Según las estadísticas oficiales recogidas en los Centros Comunitarios de Salud Mental y Adicciones (CECOSAMA), durante el cuarto trimestre de 2025 se brindaron aproximadamente mil 56 atenciones vinculadas a trastornos mentales. De este total, la ansiedad fue el trastorno con el mayor número de pacientes atendidos, destacando su prevalencia y necesidad de atención especializada en los servicios públicos.
Los datos disponibles en el observatorio del Imsama, consultados desde su plataforma imsama.edomex.gob.mx, revelan que alrededor de 258 pacientes presentaron síntomas de ansiedad, mientras que 230 fueron diagnosticados con depresión. Además, 221 pacientes enfrentaron ambos trastornos simultáneamente, evidenciando la frecuente coexistencia de estos padecimientos y la complejidad que implica su abordaje clínico.

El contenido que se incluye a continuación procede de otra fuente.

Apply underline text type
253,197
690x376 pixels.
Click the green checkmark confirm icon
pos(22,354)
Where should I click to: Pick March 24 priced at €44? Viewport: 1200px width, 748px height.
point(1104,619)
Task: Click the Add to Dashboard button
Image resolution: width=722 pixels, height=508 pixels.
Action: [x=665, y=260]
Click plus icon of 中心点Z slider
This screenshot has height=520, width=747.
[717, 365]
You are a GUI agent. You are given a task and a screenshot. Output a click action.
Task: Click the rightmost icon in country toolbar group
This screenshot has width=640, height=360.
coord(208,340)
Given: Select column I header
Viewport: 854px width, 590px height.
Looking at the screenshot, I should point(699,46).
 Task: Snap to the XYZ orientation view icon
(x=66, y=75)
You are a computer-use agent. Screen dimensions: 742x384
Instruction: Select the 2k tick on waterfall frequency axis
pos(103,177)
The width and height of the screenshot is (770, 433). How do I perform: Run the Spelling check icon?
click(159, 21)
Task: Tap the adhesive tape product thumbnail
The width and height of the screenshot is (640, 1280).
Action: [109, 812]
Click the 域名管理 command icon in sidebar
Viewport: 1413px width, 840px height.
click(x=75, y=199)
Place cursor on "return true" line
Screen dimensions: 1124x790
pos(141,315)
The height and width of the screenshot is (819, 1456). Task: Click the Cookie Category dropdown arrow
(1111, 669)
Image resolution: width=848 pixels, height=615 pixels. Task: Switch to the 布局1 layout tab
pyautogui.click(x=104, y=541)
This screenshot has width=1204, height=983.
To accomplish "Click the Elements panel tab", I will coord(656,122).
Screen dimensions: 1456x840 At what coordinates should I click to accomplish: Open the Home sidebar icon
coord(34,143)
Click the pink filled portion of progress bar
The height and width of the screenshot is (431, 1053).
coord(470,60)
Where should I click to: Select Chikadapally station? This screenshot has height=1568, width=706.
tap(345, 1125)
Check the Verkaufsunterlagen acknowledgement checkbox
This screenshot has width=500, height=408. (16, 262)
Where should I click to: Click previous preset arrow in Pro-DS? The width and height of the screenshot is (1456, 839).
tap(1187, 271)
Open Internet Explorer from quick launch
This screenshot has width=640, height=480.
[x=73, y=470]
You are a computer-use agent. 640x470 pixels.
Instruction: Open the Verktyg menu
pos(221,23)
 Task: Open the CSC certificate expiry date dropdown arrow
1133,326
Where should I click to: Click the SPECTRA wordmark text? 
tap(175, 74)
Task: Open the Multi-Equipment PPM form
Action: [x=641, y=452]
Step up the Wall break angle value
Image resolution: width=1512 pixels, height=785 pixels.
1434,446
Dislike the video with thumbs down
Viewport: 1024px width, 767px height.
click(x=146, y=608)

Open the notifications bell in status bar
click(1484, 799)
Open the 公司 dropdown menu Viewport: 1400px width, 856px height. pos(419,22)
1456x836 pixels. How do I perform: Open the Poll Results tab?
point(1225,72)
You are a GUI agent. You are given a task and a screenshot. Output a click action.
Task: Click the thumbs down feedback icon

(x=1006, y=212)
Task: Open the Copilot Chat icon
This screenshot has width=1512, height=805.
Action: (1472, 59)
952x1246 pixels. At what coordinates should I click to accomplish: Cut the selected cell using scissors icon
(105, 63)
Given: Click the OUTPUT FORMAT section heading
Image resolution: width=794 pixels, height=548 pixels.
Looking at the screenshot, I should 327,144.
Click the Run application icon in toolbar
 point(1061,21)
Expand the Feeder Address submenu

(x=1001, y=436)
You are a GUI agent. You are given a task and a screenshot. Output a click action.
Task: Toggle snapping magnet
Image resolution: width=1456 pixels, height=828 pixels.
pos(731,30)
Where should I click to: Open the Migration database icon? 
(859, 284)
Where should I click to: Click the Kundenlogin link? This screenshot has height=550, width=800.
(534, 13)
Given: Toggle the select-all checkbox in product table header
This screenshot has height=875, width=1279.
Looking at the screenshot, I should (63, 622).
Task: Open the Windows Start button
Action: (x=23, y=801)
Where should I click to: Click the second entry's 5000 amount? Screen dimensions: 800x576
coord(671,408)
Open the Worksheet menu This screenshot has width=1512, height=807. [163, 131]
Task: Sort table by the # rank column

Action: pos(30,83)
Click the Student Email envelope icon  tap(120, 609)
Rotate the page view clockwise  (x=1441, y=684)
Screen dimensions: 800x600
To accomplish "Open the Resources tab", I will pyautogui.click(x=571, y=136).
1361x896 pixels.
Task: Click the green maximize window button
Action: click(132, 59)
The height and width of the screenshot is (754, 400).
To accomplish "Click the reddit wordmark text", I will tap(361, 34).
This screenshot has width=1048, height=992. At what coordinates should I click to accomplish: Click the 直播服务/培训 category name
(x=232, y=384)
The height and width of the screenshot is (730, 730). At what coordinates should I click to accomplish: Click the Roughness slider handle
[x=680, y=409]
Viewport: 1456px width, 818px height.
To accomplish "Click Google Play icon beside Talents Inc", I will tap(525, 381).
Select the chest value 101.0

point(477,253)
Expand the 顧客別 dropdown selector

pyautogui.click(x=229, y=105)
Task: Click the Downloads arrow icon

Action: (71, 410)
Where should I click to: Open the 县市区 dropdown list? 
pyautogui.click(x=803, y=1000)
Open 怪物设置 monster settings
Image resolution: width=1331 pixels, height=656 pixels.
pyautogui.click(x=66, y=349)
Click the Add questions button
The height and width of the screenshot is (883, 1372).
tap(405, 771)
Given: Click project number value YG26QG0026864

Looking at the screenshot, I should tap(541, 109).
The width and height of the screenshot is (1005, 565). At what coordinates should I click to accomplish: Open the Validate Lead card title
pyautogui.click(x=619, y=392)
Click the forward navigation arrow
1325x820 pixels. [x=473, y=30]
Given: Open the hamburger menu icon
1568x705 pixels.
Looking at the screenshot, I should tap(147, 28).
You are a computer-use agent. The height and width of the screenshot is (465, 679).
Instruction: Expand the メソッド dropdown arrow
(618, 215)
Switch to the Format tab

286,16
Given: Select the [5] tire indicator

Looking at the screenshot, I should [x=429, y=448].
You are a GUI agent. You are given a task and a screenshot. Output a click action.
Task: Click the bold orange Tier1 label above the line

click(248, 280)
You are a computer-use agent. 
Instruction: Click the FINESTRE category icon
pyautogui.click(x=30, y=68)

El resto de las consultas se destinó a otros trastornos mentales diversos, lo que ha impulsado el fortalecimiento de los canales de atención y seguimiento personalizado a través de especialistas en salud mental. Esta estrategia pretende garantizar un apoyo integral y continuo para quienes padecen estas condiciones.
Los trastornos de ansiedad se caracterizan por una experiencia intensa y persistente de miedo y preocupación, acompañados usualmente por síntomas físicos y alteraciones conductuales y cognitivas. Estos síntomas no solo son difíciles de manejar sino que generan un impacto significativo en la calidad de vida, afectando el desempeño en actividades diarias, relaciones familiares, entorno social, así como el ámbito escolar o laboral.
“Los trastornos de ansiedad se generan por una compleja interacción de factores sociales, psicológicos y biológicos. Este padecimiento puede afectar a cualquier persona en cualquier momento”, señaló la Organización Mundial de la Salud (OMS), subrayando la universalidad y multifactorialidad de estas condiciones.
Ante el creciente impacto de estos trastornos en adolescentes y jóvenes, recientemente se han promovido iniciativas como la estrategia nacional ‘ABC de las emociones’, presentada para atender la salud mental en este grupo etario. Además, existen líneas de atención psicológica, como la Línea de la Vida, a las cuales las personas pueden recurrir para recibir apoyo profesional y oportuno.
La creciente demanda de atención en La Raza Media refleja que la salud mental es un tema prioritario que exige recursos, políticas públicas efectivas y la participación activa de la sociedad para reducir estigmas y mejorar el bienestar emocional de la población.
El panorama futuro implica continuar fortaleciendo los servicios especializados, ampliar campañas de prevención y fomentar una cultura de apertura hacia los trastornos mentales para lograr un abordaje integral y humano que permita a quienes los padecen recuperar y mantener su calidad de vida.